Subject: Re: New IETF draft for MHTML now ready
From: Steve Zilles <[log in to unmask]>
Reply-To:IETF working group on HTML in e-mail <[log in to unmask]>
Date:Tue, 23 Jul 1996 13:18:11 -0800
Content-Type:text/plain
Parts/Attachments:
Parts/Attachments

text/plain (421 lines)


The following was initially prepared following the IETF meeting in
Montreal, but was delayed to avoid suggesting too many changes to the then
current draft at the same time. The content of the message applies to the
.01 draft of MHTML recently distributed. This work is submitted as a
(hopefully) friendly ammendment that is not intended to change the agreed
content, but only to broaden it's applicability.
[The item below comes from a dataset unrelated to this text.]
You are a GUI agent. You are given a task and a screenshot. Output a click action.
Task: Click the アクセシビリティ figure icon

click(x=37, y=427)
As noted in Jacob Palme's Summary of decisions at the Montreal MHTML IETF
meeting:

>The most important decision taken at the Montreal meeting was on the
>method for matching of URIs in HTML documents and in Content-Location
>statements. The Montreal meeting decided that this matching will be
>done after resolution of relative into absolute URIs, which is
>different from the draft which was input to the meeting.
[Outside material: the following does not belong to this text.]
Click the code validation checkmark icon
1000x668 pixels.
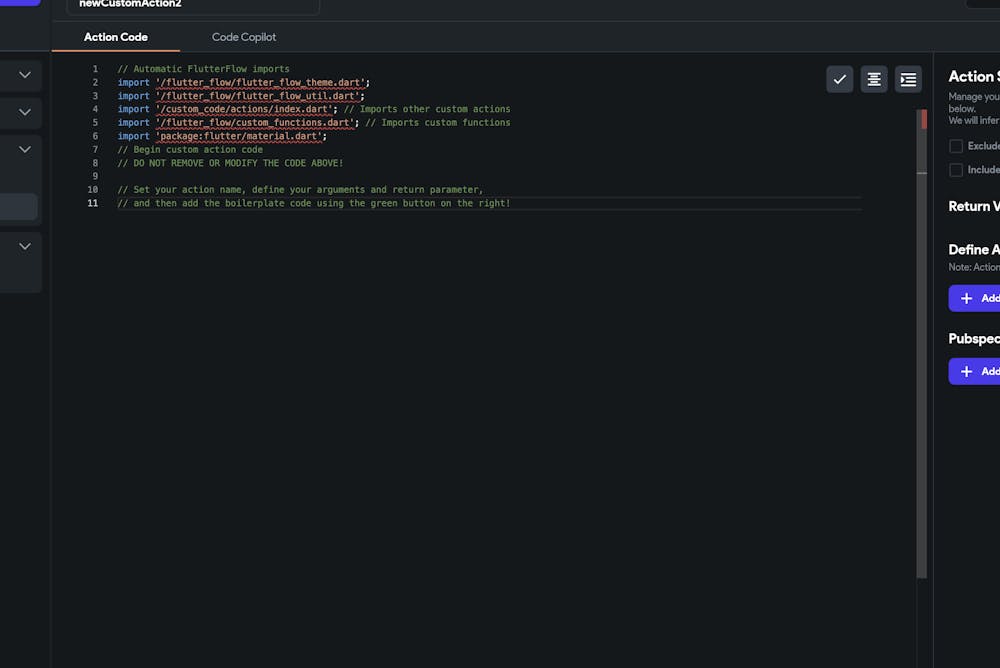coord(839,79)
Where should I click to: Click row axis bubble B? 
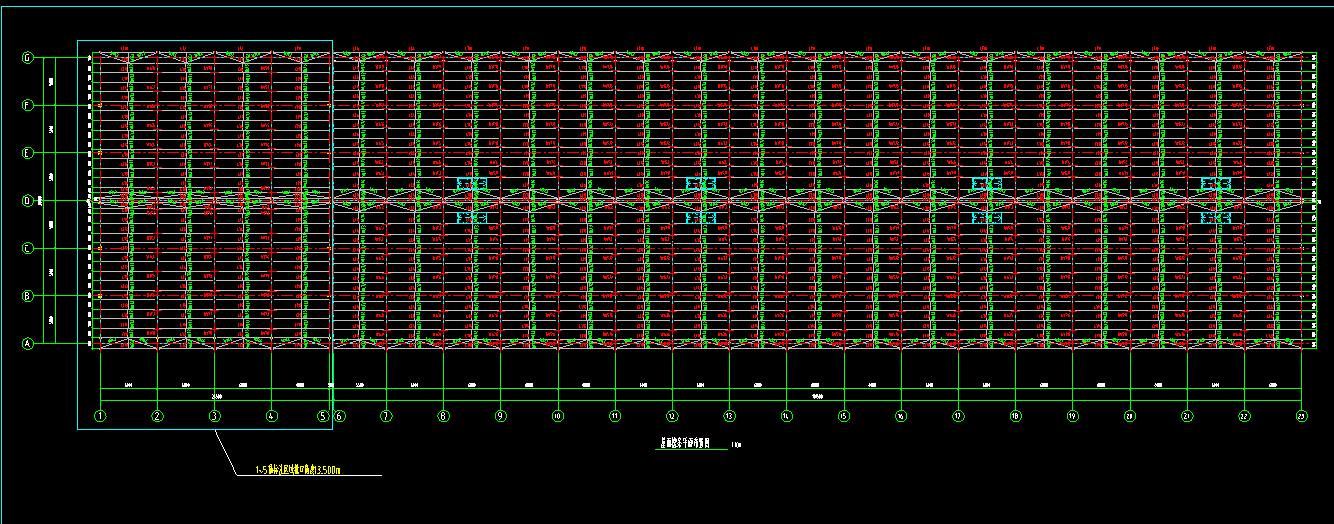tap(28, 296)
Part of the discussion for this decision pointed out that rewriting of the
transmitted content, solely to allow transmission of the content, SHOULD be
avoided. The rule adopted means that senders never need to convert URIs
(and thus rewrite).

This decision means that the whole protocol is essentialy media-type
independent. A User Agent, such as a Web Browser (of the future), which can
directly read a Multipart/related document (and can display the media-type
of the root body part) can locally cache the linked body parts using the
URIs in the Content-location or Content-id headers (and Content-base if
relative) for those parts. (For privacy, these cached parts should only be
accessible to parts in the document in which they arrived.) With such a
cache, no conversion of any body part containing links using URIs is
necessary. The cache would be used to resolve the URIs in the links.
Therefore, any media-type understood by the User Agent could be sent as the
root body part; the root need not be limited to Text/HTML, but since it is
likely that most User Agents will understand Text/HTML, objects of this
type can clearly be sent as the root body part. Today's Web Browser User
Agents, supported by helper applications and plug-ins, are capable of
displaying and handling links within a wide range of media-types,
including, Application/pdf, VRML?, ...

The prior paragraph does assume that a local Web Browser or equivalent is
available to the MUA for display of the Multipart/related content. (Here
equivalent means a display program that can (a) display the relevant
included media-types and has a mechanism for caching and resolving URIs
that can be loaded with the information in the body parts.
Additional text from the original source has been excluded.